Wir schauen zu Karinka


Gäste, die erst am kommenden Morgen abreisen, sind geblieben. Auch die bekannten Stammgäste. Gäste von der Straße sind nicht mehr zugegen. Wahrscheinlich müssen sie in ihrem Hotel oder zu Hause bleiben.

In Südtirol werden die Menschen bereits zu Hause eingesperrt. Sie dürfen sich im Ort bewegen. Für Einkäufe. Auch auf dem Grundstück. Sogar auf dem eigenen Balkon. Radfahrer dürfen nackt fahren. Das ist Sport. Und Sport treiben ist erlaubt. Motorsport natürlich nicht. Das ist kein Sport. Nur dem Namen nach. Karinka kann das nicht verstehen.
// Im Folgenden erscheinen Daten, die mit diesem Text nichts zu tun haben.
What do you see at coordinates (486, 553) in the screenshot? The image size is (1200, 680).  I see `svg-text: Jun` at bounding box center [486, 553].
„Die Motorradfahrer sind doch geschützt. Mit Vollhelm, Stiefel, Motorradkombi und Handschuhen“, sagt sie.

„Die faschistische Diktatur wird vorbereitet“, antwortet Etela.

„Das riecht nach Krieg“, sagt Karinka.

„Wir werden uns um unser Überleben kümmern“, antwortet Etela. „Nach Hause können wir nicht.“

„Du meinst das Angebot von Clara?“

„Aber sicher. Mit uns gibt das sicher keine Schlagzeilen. Uns kennen nur ein paar Hausgäste.“

„Und schön ist es auch. Weil wir uns kennen.“

„Machen wir es wie die Firmen. Wir werden die Not zum Geschäft machen. Steuerfrei.“

Im Stübele angekommen, steht schon ein Teil des Buffets. Clara ist ganz aufgeregt. Trotzdem sehr ruhig. Hubertus wirkt etwas ausgeglichener. Ein leichtes Grinsen ist auf seinem Gesicht.
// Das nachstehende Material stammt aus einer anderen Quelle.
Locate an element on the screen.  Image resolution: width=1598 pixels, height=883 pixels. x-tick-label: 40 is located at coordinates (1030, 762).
„Ella hat’s ihm gegeben“, flüstert Etela.

Karinka lacht. Clara hat das bemerkt. Sie schaut zu den Zweien.

„Morgen kommt schon mein Freund und richtet uns die Zimmer ein.“

„Hoffentlich sind wir dann wieder nüchtern“, antwortet Etela.

„Schau einfach die Frauen unserer Stammgäste an. Das wirkt Wunder.“

„Hubertus wirkt recht ausgeglichen.“

„Er war bei Ella und Lina.“

„Du weißt das?“

„Natürlich. Mich freut das sogar. Sonst schwitzt er den ganzen Tag. Und er trinkt weniger.“

„Kommt Jarosch heute vorbei?“

„Du weißt aber wirklich Alles, Etela.“

„Wir freuen uns auch. Jarosch wirkt in letzter Zeit ziemlich friedlich.“

„Vielleicht liebt er das Weiche?“, fragt Karinka.

„Du Schlimme“, zischt Clara. Sie streichelt dabei Karinkas Hintern. Sie macht das sehr geschickt. Karinka zeigt gleich eine Reaktion. Die Brustwarzen werden steif.

„Jetzt kannst du kassieren gehen.“

Clara lacht. Sie drückt ihr die Brieftasche in die Hand.

„Das Geld ist abgezählt. Du haftest als Zahlkellner.“

Karinka freut sich. Endlich darf sie kassieren. Jetzt, wo keine Gäste mehr da sind. Sie findet das schade.

„Keine Angst. Du wirst die Brieftasche noch brauchen.“

Clara streichelt ihr über den Kopf.

Beim Bedienen bekommt Karinka das übliche Trinkgeld. Manchmal auch einen Klaps auf den Hintern. Auch wieder Scheine in den Ausschnitt des Dirndls. Dort sammelt sich heute bedeutend mehr Geld. Begleitet von Angeboten. Karinka lehnt nicht ab. Sie vertröstet auf später. Zwischen den Scheinen befinden sich Zettel mit Zimmernummern. Sorgfältig eingefaltet. Sie fragt sich gerade, was deren Frauen tun. Sollen die zuschauen? Mitmachen? Ausgehen? Eigentlich müsste sie das in Erfahrung bringen. Einfach am Tisch fragen? Das verschiebt sie auf später. Wenn der Alkohol etwas wirkt.